• _Task_:
What is needed is every line, exactly as given, from the line containing "Image resolution: width=1507" through the end of the data below.

• _Input_:
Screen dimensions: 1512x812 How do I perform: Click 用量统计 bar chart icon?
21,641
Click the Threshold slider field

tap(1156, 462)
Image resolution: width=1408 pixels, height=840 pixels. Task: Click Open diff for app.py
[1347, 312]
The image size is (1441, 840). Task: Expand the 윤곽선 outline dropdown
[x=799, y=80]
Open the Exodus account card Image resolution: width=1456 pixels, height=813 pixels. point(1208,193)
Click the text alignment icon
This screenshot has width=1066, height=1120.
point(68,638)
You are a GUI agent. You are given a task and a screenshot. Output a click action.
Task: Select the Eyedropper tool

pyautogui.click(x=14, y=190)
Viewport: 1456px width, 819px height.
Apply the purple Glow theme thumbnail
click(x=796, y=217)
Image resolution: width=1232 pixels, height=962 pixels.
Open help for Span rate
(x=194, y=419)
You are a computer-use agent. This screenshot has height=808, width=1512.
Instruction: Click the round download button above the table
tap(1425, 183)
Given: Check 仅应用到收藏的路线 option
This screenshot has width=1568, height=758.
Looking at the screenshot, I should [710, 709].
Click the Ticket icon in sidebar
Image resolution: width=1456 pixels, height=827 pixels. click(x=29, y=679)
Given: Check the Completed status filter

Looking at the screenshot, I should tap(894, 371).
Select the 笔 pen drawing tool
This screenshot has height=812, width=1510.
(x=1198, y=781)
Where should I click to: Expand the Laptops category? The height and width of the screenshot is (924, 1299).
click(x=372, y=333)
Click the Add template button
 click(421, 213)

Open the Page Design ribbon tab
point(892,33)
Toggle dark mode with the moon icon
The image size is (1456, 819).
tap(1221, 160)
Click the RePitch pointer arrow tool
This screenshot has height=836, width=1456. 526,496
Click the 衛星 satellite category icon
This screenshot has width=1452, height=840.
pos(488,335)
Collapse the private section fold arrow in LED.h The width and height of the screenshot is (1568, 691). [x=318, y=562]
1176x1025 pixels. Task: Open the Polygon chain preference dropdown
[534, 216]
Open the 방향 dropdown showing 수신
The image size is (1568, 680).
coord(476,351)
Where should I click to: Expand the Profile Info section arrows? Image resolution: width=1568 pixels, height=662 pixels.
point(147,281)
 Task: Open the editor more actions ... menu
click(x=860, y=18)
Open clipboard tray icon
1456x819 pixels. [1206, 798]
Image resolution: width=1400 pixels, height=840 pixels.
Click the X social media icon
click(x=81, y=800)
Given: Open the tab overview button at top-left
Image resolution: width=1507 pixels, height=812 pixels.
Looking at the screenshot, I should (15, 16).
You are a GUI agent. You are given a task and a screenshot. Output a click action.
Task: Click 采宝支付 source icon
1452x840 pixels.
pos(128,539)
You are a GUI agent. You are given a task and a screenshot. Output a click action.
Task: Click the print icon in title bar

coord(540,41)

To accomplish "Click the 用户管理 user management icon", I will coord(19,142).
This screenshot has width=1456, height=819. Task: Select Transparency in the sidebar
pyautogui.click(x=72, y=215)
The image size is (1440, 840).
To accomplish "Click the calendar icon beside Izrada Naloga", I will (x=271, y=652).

• _Solution to this exercise_:
Image resolution: width=1507 pixels, height=812 pixels.
Looking at the screenshot, I should (15, 16).
You are a GUI agent. You are given a task and a screenshot. Output a click action.
Task: Click 采宝支付 source icon
1452x840 pixels.
pos(128,539)
You are a GUI agent. You are given a task and a screenshot. Output a click action.
Task: Click the print icon in title bar

coord(540,41)

To accomplish "Click the 用户管理 user management icon", I will coord(19,142).
This screenshot has width=1456, height=819. Task: Select Transparency in the sidebar
pyautogui.click(x=72, y=215)
The image size is (1440, 840).
To accomplish "Click the calendar icon beside Izrada Naloga", I will (x=271, y=652).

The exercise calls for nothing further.